Increased levels of racial violence in the area culminate in the fatal shooting of Dantrelle, a boy in the grade below Malik and Eric. In retaliation, Mayor Richard M. Daley cracks down on activity in the neighborhood by forcing everyone at the complex to carry identification cards and performing unwarranted drug searches late at night. Fed up with the increased oppression, and struggling with their own mortality in the wake of Dantrelle’s death, Malik and Eric flee school one day to go visit The Art Institute of Chicago, where they deduce the reality of systemic racism from the paintings there.

Financially struggling to support her family, Dolores is given the opportunity for a job promotion in Peoria. Though she is hesitant to uproot her kids, Anita - having herself moved from Mississippi for better opportunities - encourages her to take it. Malik overhears their conversation, and privately expresses mixed sentiments about doing so. He attempts to bring the idea of leaving Chicago up with Eric, who is unreceptive.

Pressured by his father to succeed on top of everything going on, Eric becomes increasingly withdrawn and, upon learning of the possibility of Malik leaving, accuses Malik of wanting to leave him behind. Although Malik dreams of a better life, during a school assignment, he admits that he has learned that the people one meets are what truly make a home, and that he found that with Eric. An embittered Eric sees this, resulting in a scuffle that injures Malik.

Malik’s family makes preparations to leave. Eric, remorseful for his actions, is hesitant to approach Malik, but is encouraged by Jason to do so. After imagining his family living in the apartment one last time, Malik meets up with Eric. Before Malik leaves, the two of them reconcile with him telling Eric a jumping trick: “Don’t be afraid to fly”.

==Cast==
- Blake Cameron James as Malik
- Gian Knight Ramirez as Eric
- S. Epatha Merkerson as Anita
- Avery Holliday as Amber
- Ora Jones as Victoria Lucas
- Lil Rel Howery as Jason
- Jurnee Smollett as Dolores
- Giovani Chambers as Slug

==Production==
In May 2022, it was announced Minhal Baig would write and direct the film, with principal photography commencing in and around Chicago.

==Release==
We Grown Now had its world premiere at the 2023 Toronto International Film Festival on September 8, 2023.

On October 4, 2023, Sony Pictures Classics acquired distribution rights to the film.
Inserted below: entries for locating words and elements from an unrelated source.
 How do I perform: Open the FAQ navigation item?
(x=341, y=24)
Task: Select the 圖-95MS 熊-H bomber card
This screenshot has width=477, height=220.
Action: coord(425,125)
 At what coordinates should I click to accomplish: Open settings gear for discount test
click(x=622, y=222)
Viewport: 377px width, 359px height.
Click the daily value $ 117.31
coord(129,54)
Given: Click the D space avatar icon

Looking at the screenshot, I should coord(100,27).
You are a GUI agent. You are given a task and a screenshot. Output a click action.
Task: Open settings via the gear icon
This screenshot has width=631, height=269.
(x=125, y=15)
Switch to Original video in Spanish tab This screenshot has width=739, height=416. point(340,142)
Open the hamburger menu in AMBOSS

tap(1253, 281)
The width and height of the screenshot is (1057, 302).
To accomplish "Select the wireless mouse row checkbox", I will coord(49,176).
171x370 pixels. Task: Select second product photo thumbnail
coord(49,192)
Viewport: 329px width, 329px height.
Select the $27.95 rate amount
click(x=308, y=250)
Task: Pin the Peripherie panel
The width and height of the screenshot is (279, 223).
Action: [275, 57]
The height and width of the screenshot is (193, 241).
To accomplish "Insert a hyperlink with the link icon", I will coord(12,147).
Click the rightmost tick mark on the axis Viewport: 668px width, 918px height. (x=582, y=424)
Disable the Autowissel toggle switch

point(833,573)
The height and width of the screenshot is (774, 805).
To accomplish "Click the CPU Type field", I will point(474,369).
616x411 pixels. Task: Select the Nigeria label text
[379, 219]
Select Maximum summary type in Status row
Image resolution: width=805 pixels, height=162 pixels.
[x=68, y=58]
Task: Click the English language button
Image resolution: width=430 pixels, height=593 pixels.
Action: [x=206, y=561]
It had a limited theatrical release in the United States on April 19, 2024.

==Reception==
===Box office===
We Grown Now grossed $35,344 from 9 theatres during its opening weekend in the United States.

===Critical response===

Metacritic, which uses a weighted average, assigned the film a score of 76 out of 100, based on 21 critics, indicating "generally favorable" reviews.

===Accolades===
At the 2023 Toronto International Film Festival, the film was the winner of the Changemaker Award. The film also won the Audience Choice Award for Best U.S. Feature at the 2023 Chicago International Film Festival. In 2025 received a nomination at the NAACP Image Award for Outstanding Independent Motion Picture.